Mode 1: Vertical, 1.35 Hz (1.23 Hz with pedestrian traffic)   


Mode 2: Vertical, 1.50 Hz (1.37 Hz with pedestrian traffic)   


Mode 3: Vertical, 2.20 Hz (2.02 Hz with pedestrian traffic)   


The loading model, based on the HIVOSS (Human induced vibration of steel structures) guidelines, incorporates a dynamic distributed load representing the equivalent pedestrian flow, with appropriate signs applied to all areas of the bridge. The loading and consequently the number of pedestrians to be considered are based on the selected traffic class, and the resulting acceleration was compared to the chosen comfort level.

The following design scenarios were considered for the bridge:

  • Bridge Inauguration: 1 person/m², lowest comfort level 2.5 m/s²
  • Normal Traffic: 0.2 persons/m², medium comfort level 1.0 m/s²
  • Vandalism: 5 persons locally, lowest comfort level 2.5 m/s²

For the vandalism scenario, it is assumed that the group of 5 people concentrates on an area of 10 m². To determine the maximum accelerations, a harmonic analysis was conducted using GSA. A damping ratio of 0.5% was assumed, and for the vandalism case with large amplitudes, 2% was used.

The resulting accelerations in the normal usage scenario were within acceptable limits, just below the set threshold.
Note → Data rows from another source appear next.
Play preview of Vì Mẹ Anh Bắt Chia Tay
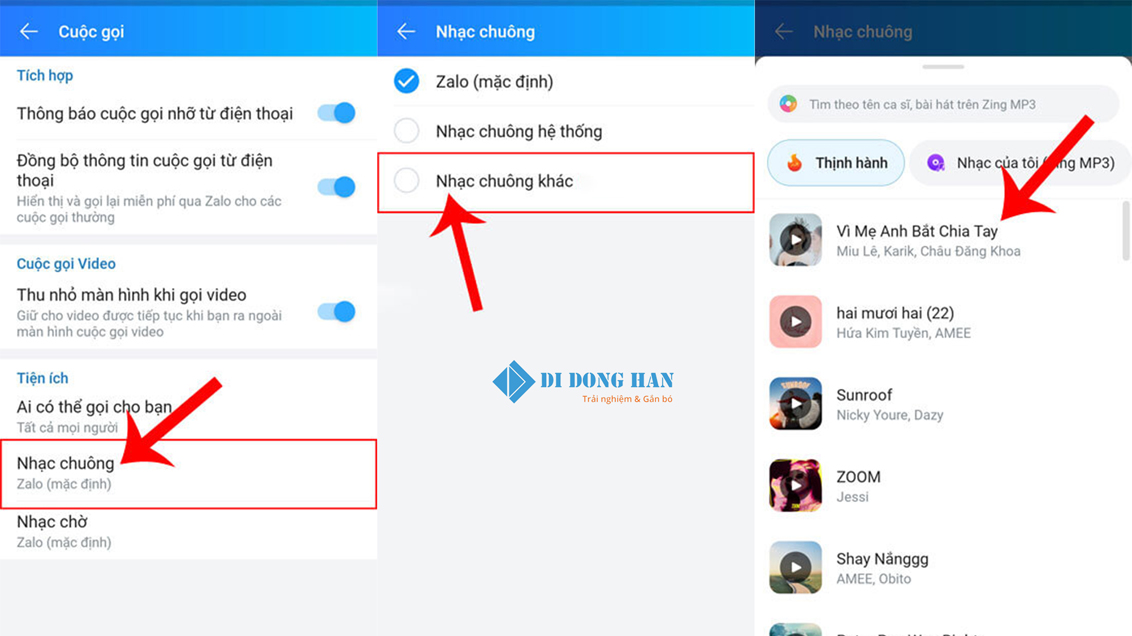This screenshot has width=1132, height=636. 795,240
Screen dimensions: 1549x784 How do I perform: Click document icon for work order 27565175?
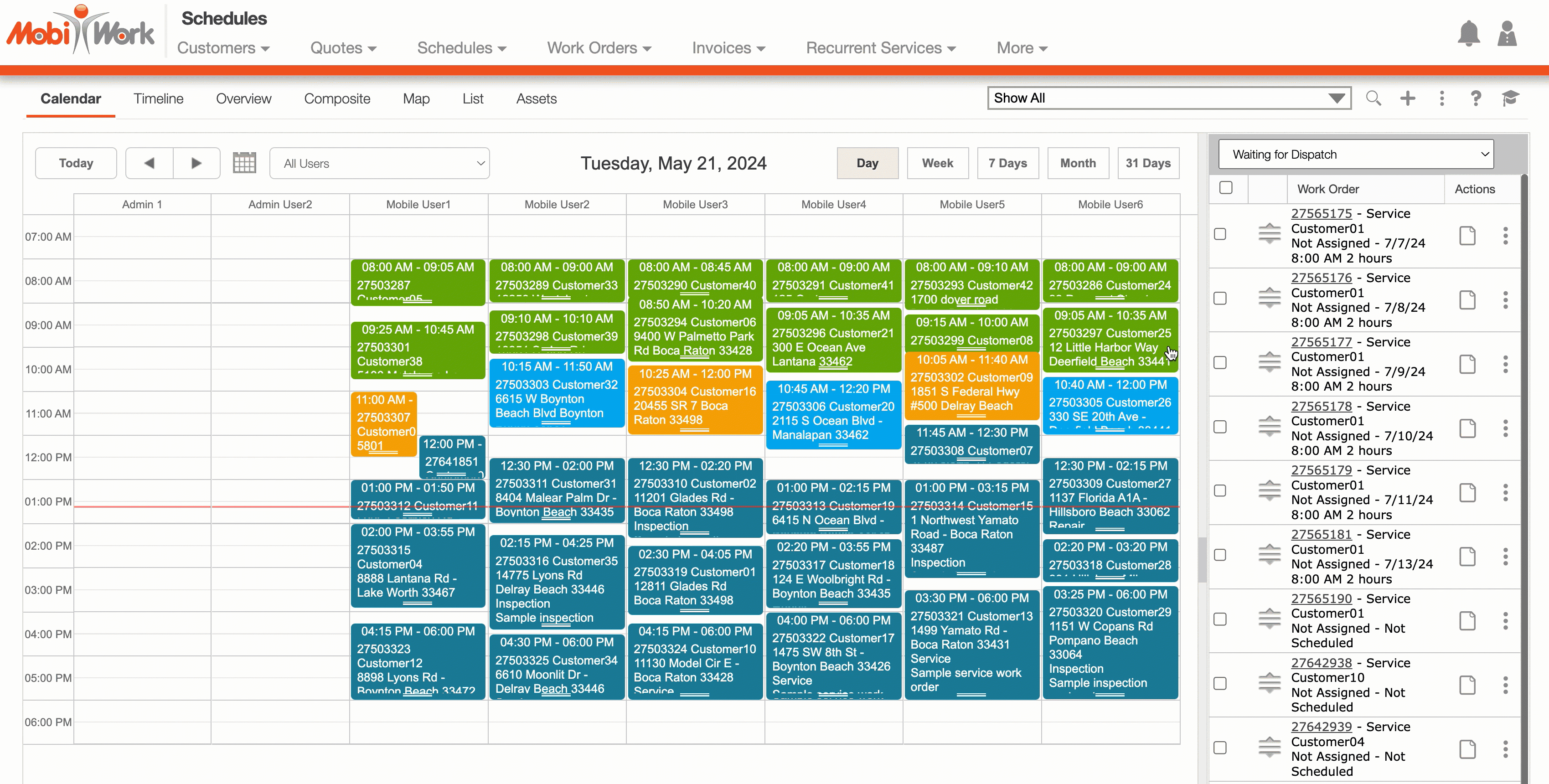pos(1467,236)
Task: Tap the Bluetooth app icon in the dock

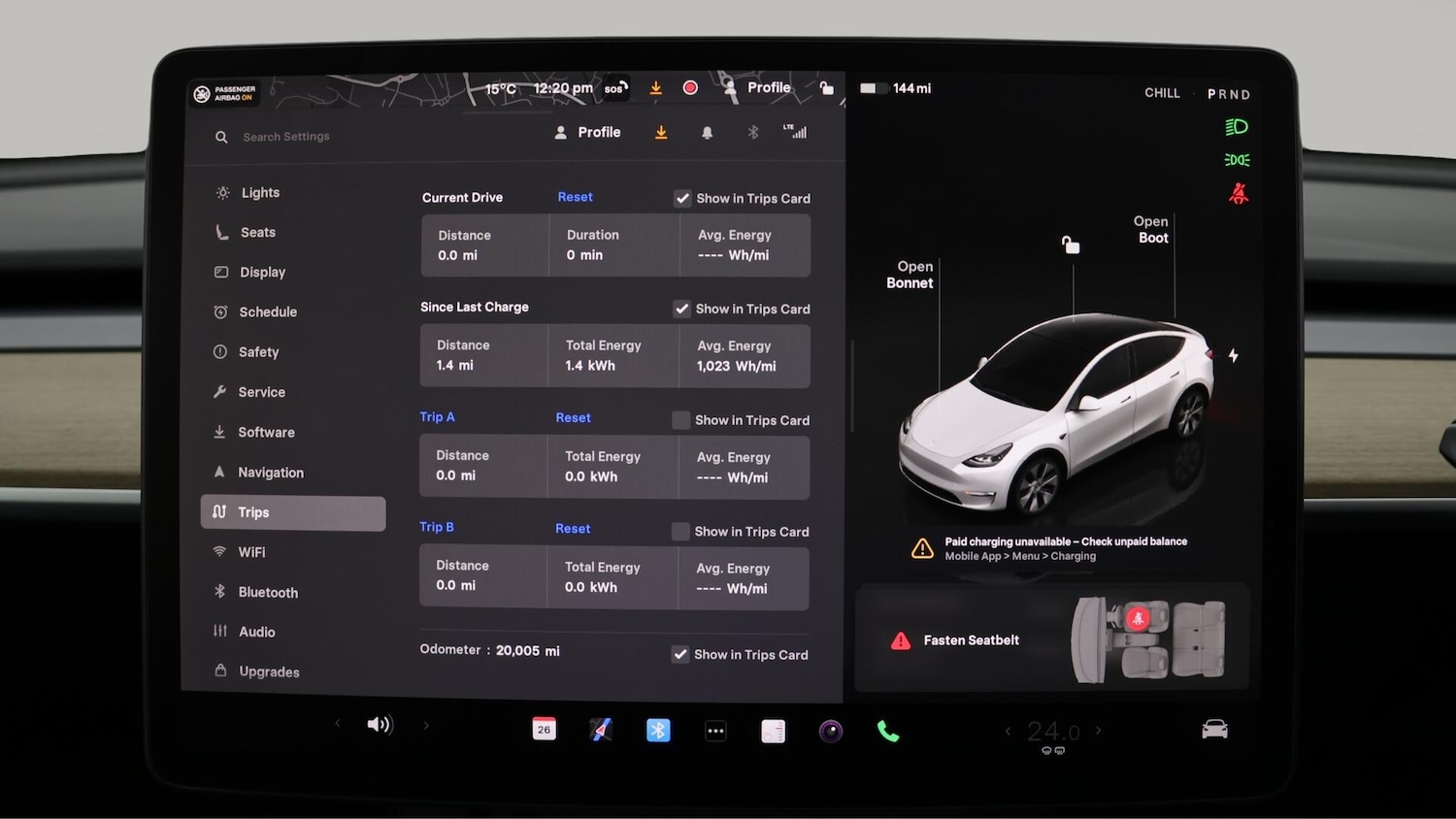Action: [x=658, y=730]
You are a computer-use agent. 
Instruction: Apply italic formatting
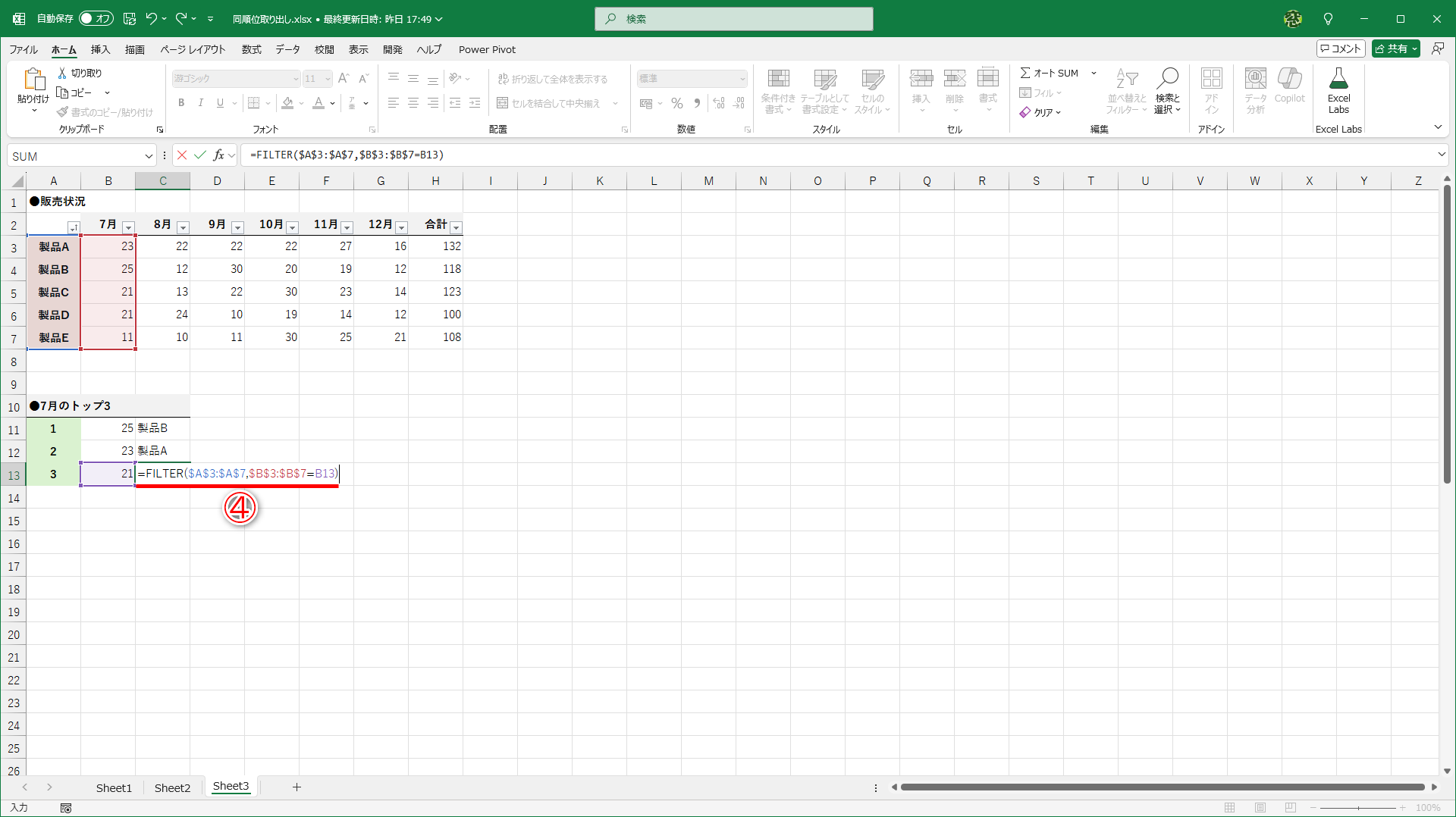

Maximum accelerations for the second natural frequency of 1.50 Hz were 0.98 m/s², which is less than the specified 1.0 m/s².

Maximum accelerations for f = 1.50 Hz: 0.98 m/s² < 1.0 m/s²   


In the Bridge Inauguration scenario, the resulting accelerations were 1.4 m/s² for the first natural frequency and exceeded the limit of 2.5 m/s² for the second natural frequency. Based on experience, the damping of a fully loaded pedestrian bridge increases due to the pedestrians, but at least a 2% damping ratio would be required to achieve the set acceleration limit.


Maximum accelerations for f = 2.02 Hz: 2.27 m/s² (Deck) < 2.5 m/s²   


The results of the Vandalism scenario were not critical due to increased damping, with accelerations reaching 1.2 m/s², well below the established limit.


Maximum accelerations for the natural frequency 1.35 Hz: 1.21 m/s² < 2.5 m/s²   


Based on these results, it was agreed with the client to provide two accessible and lockable reservations in the bridge deck, allowing for tuned mass dampers to be installed after a joint evaluation of the constructed bridge. The perceived vibrations were lower than expected. Nevertheless, the client preferred the installation of dampers.

Measurements conducted on the constructed system showed a good match between the natural frequencies and the calculated values. The system damping for the critical mode at 1.5 Hz increased from approximately 1% to over 7%, while other modes were raised to damping values of over 4%, significantly reducing noticeable vibrations and ensuring the maximum comfort level for all scenarios was met.

We would like to thank sbp Managing Director, Andreas Schnubel and the team at sbp for sharing this work with us.